▸ **Work task**:
Include no pictures. Output exactly the lines from the one that contains "Given: Toggle the Configurable checkbox" through the final line of the entries.

▸ **Given entries**:
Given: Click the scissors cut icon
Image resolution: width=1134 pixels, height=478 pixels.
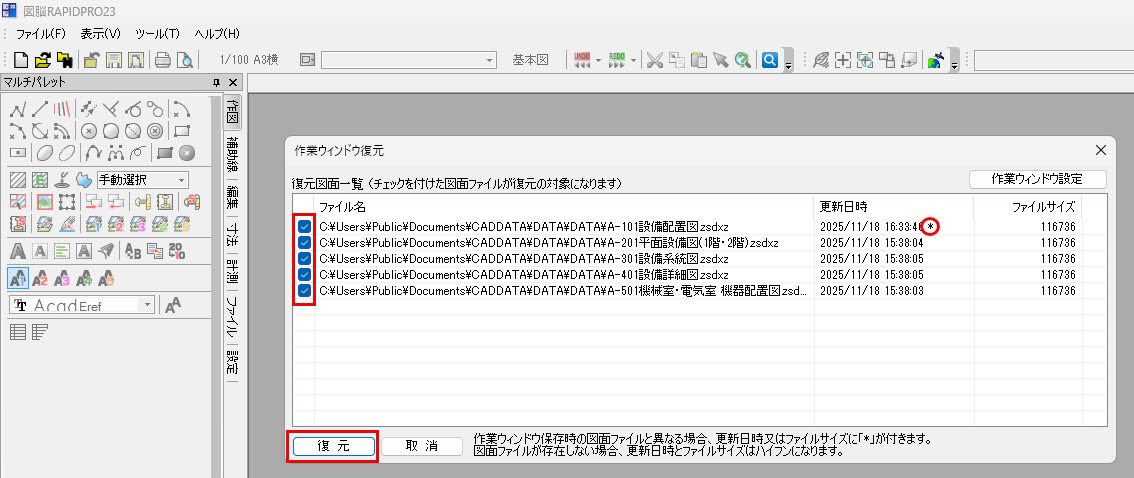Looking at the screenshot, I should [x=655, y=61].
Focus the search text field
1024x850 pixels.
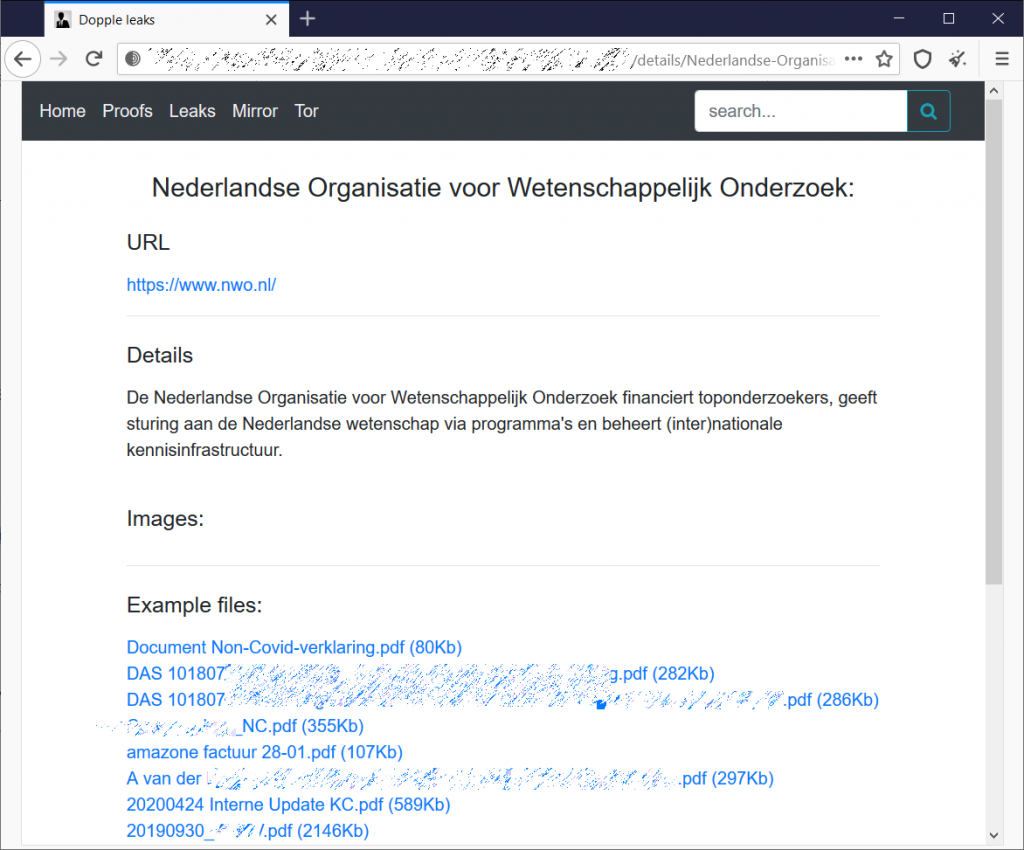[x=800, y=111]
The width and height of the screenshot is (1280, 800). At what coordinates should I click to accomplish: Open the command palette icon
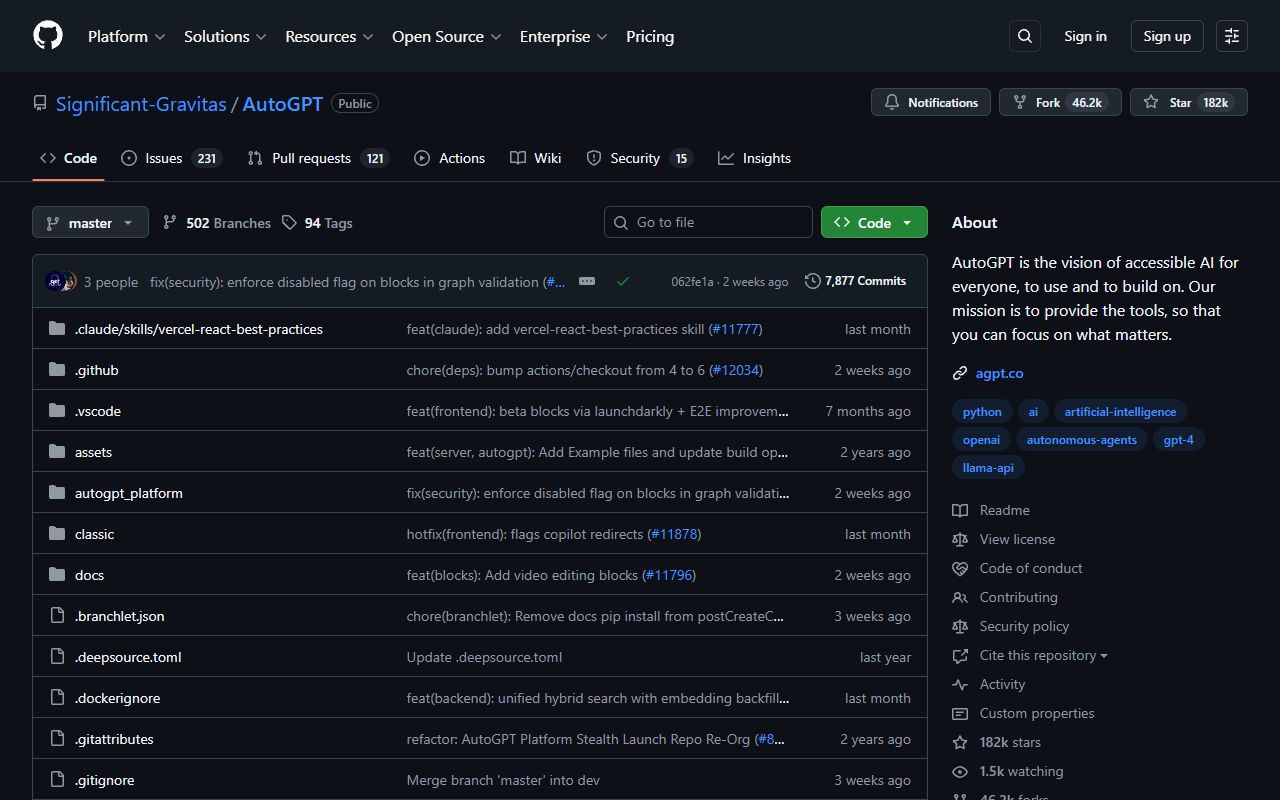(1231, 35)
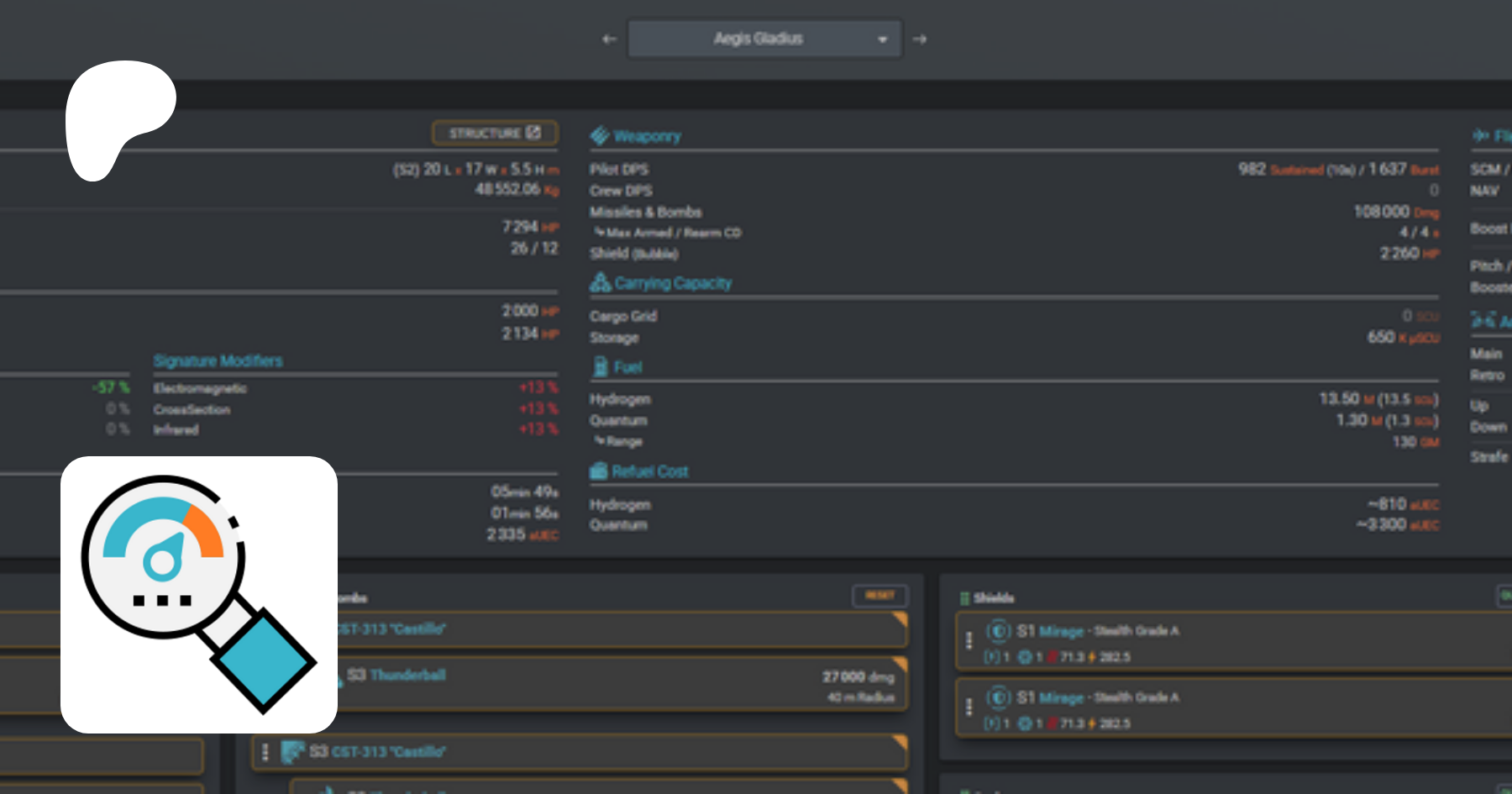Click the Fuel canister icon
This screenshot has width=1512, height=794.
(601, 367)
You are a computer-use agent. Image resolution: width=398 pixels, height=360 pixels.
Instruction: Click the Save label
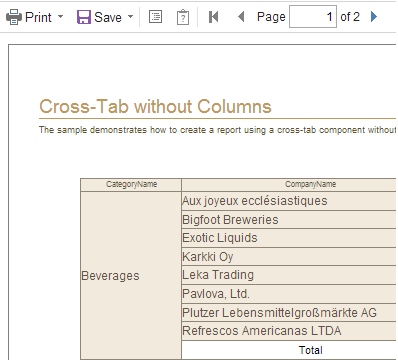pyautogui.click(x=108, y=17)
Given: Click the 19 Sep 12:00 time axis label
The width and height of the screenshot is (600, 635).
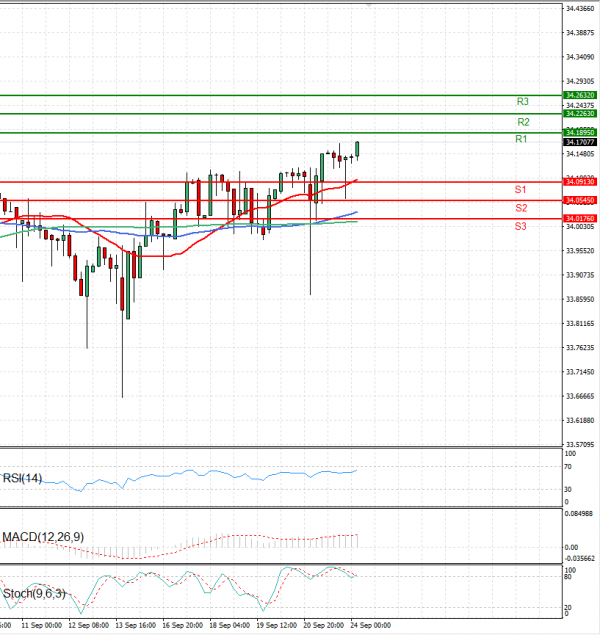Looking at the screenshot, I should [277, 625].
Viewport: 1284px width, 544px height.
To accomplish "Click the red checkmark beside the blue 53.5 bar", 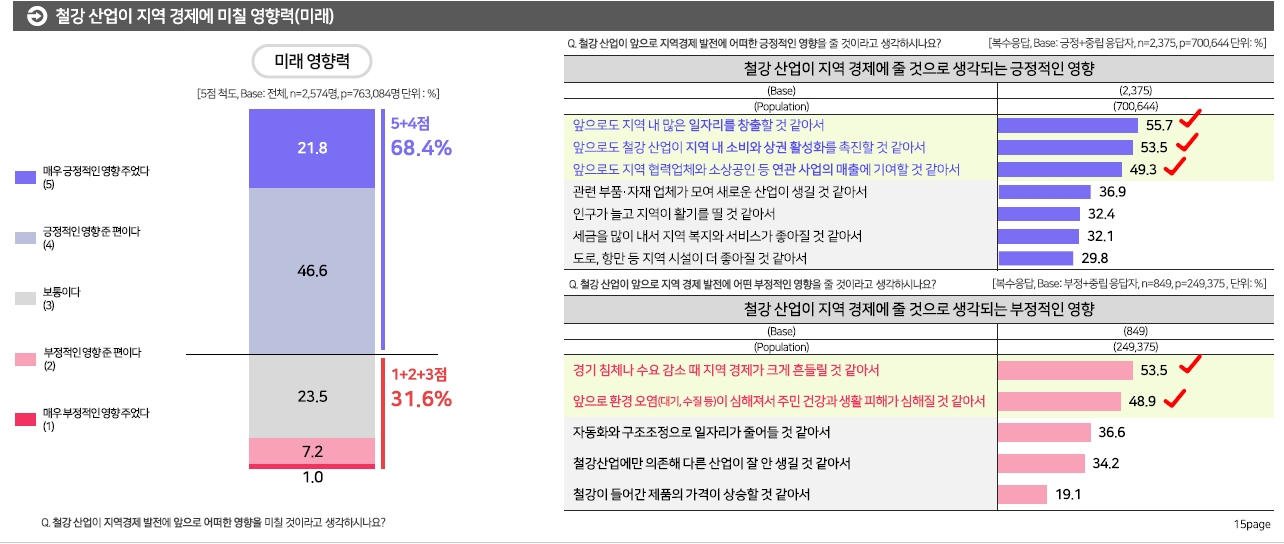I will (x=1187, y=144).
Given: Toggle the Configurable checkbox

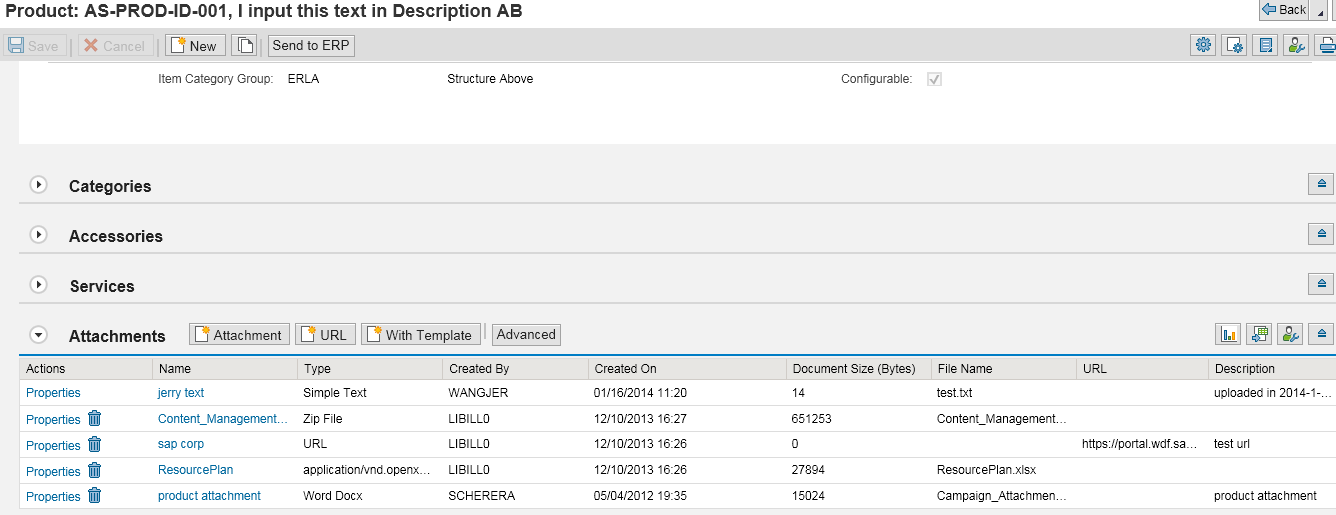Looking at the screenshot, I should (x=935, y=79).
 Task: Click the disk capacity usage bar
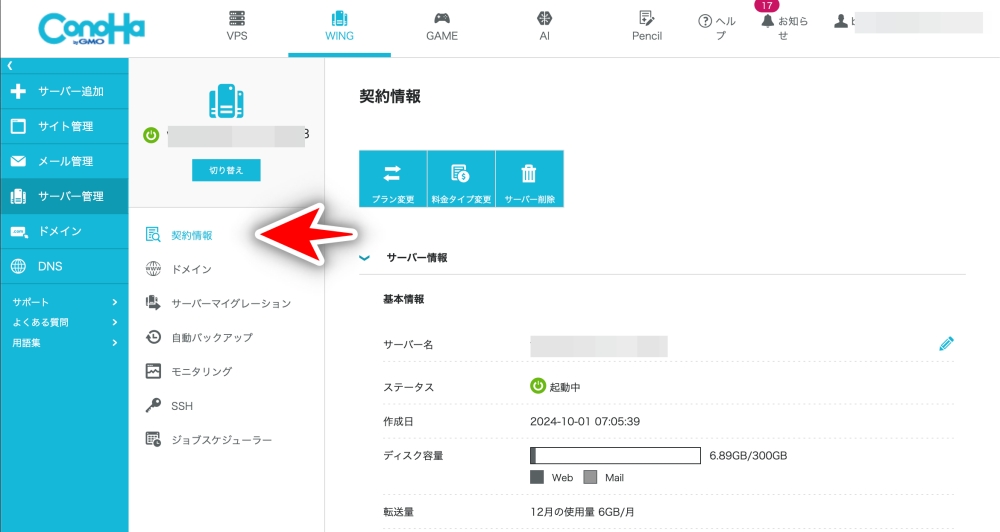pos(614,456)
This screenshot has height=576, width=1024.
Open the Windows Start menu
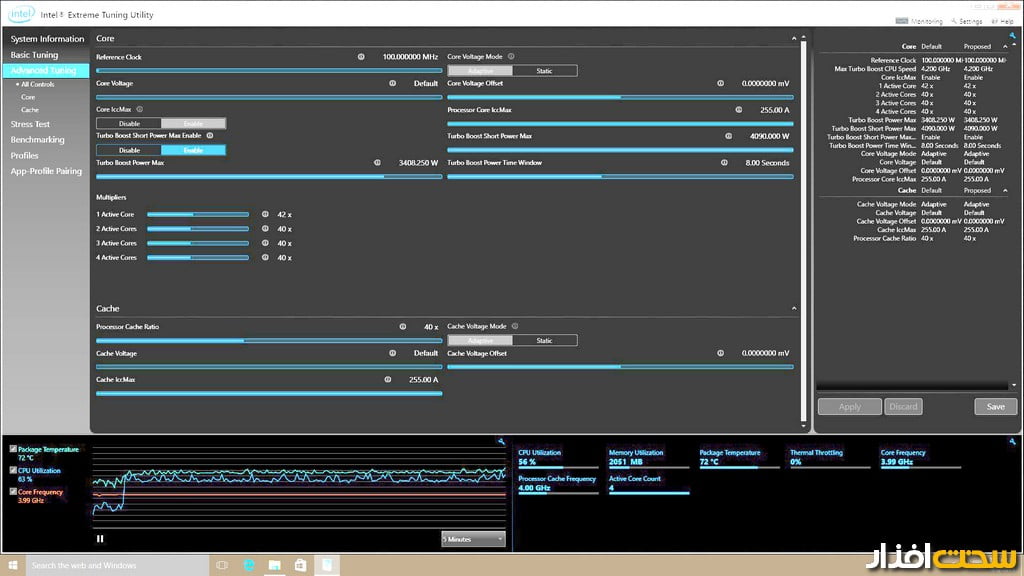[12, 565]
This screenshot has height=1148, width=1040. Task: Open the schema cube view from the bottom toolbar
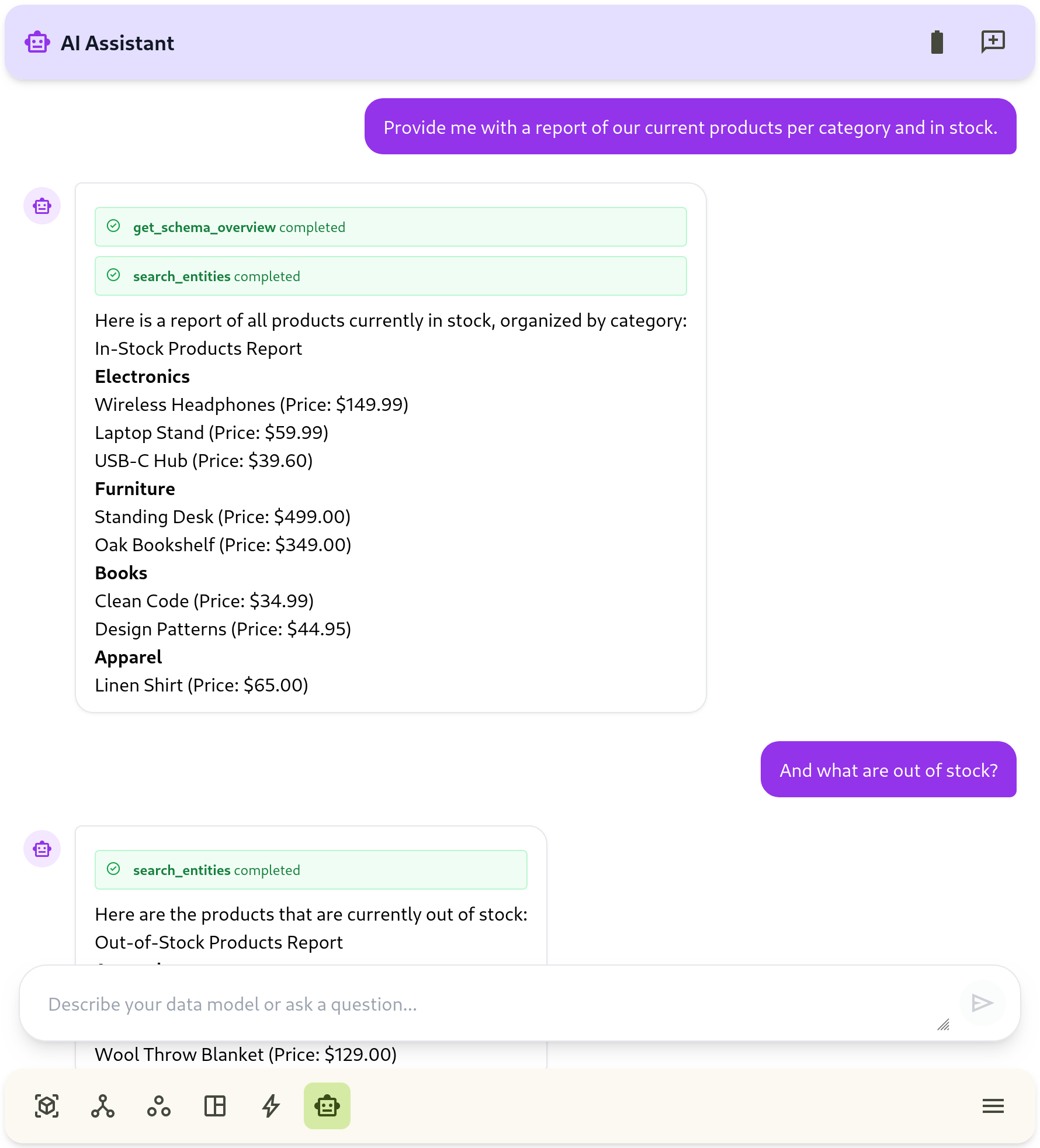pyautogui.click(x=47, y=1105)
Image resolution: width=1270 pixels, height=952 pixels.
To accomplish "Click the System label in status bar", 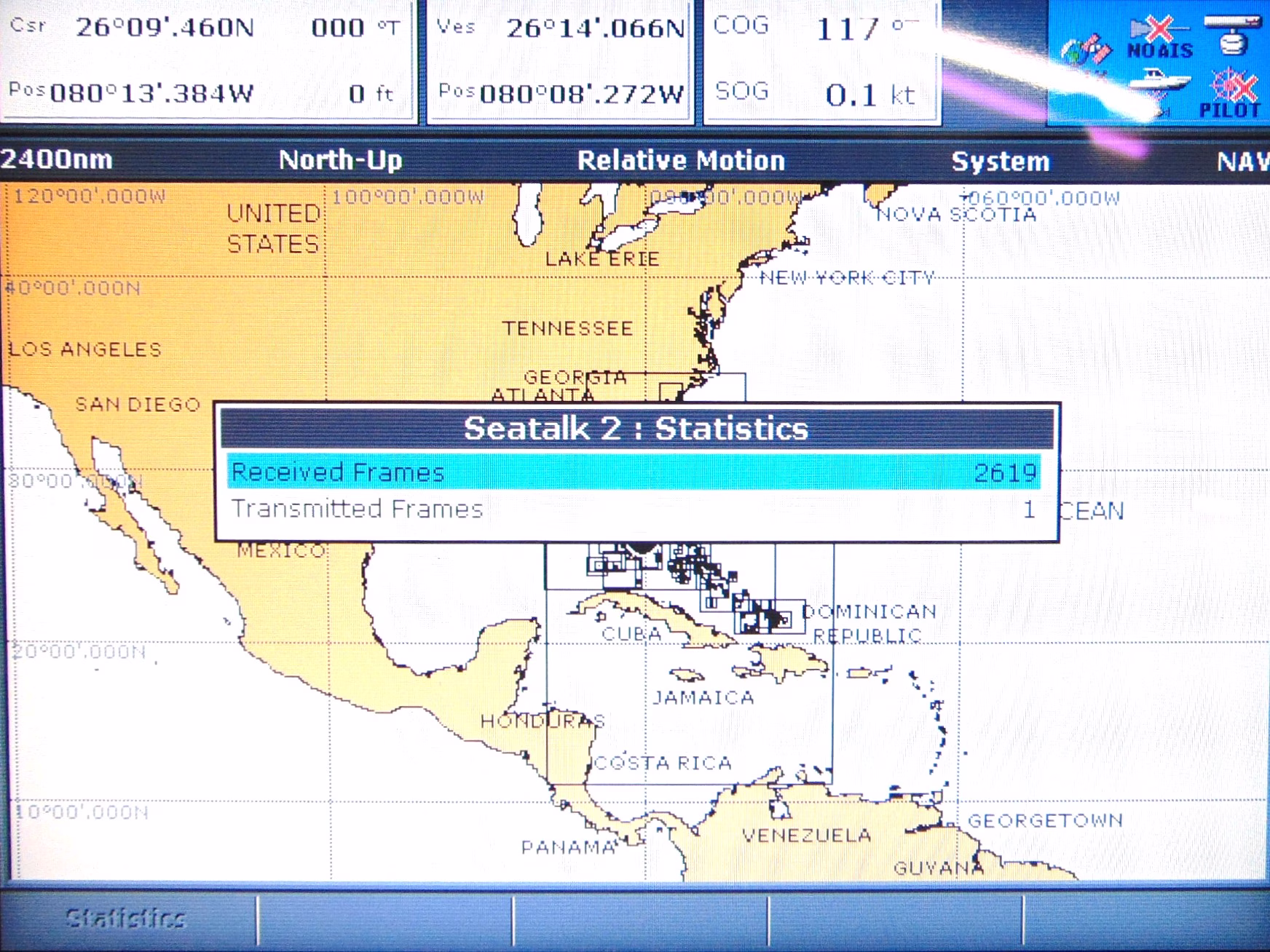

▸ **Task result**:
Given: Toggle the Configurable checkbox

Looking at the screenshot, I should (x=935, y=79).
 Task: Click the disk capacity usage bar
pos(614,456)
This screenshot has height=576, width=1024.
Open the Windows Start menu
[12, 565]
This screenshot has height=1148, width=1040. Task: Open the schema cube view from the bottom toolbar
pyautogui.click(x=47, y=1105)
Image resolution: width=1270 pixels, height=952 pixels.
To accomplish "Click the System label in status bar", 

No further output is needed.